Le représentant du ministre en charge de la femme, Anselme Nikièma (milieu), s'est dit satisfait des résultats engrangés

La deuxième session du Conseil national de lutte contre la pratique de l'excision (CNLPE) s'est tenue, le vendredi 20 décembre 2019 à Ouagadougou.

Les Mutilations génitales féminines (MGF) ont la peau dure au Burkina Faso. En dépit des multiples actions, les résultats sont toujours mitigés. C'est justement pour cette raison que les acteurs chargés de la lutte contre la pratique de l'excision ont décidé de dresser le bilan de leurs activités à la faveur de la deuxième session ordinaire de l'année du Conseil national de lutte contre la pratique de l'excision (CNLPE) qui s'est tenue, le vendredi 20 décembre 2019 à Ouagadougou. Les échanges ont porté sur le thème : «Bilan et perspectives de la mise en œuvre du plan stratégique national de Promotion de l'élimination des mutilations génitales féminines (PSN-MGF 2016-2020)».

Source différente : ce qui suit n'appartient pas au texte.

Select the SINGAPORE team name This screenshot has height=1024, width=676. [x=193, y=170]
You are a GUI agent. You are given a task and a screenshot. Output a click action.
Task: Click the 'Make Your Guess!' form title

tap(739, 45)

Pour la secrétaire permanente du CNLPE, Alphonsine Sawadogo, des acquis ont été engrangés et les résultats parlent d'eux-mêmes. «Grâce aux différentes activités menées sur le terrain, beaucoup de villages ont déclaré l'abandon de la pratique de l'excision», a-t-elle noté. Aussi, a-t-elle relevé, la multiplication des actions de plaidoyers auprès des maires, la formation des agents de santé communautaire et des journalistes, le renforcement des capacités des coordonnatrices régionales des associations féminines sont, entre autres, autant d'acquis à mettre dans le compteur de la lutte. Toutefois, l'arbre ne doit pas cacher la forêt. Elle a relevé des insuffisances.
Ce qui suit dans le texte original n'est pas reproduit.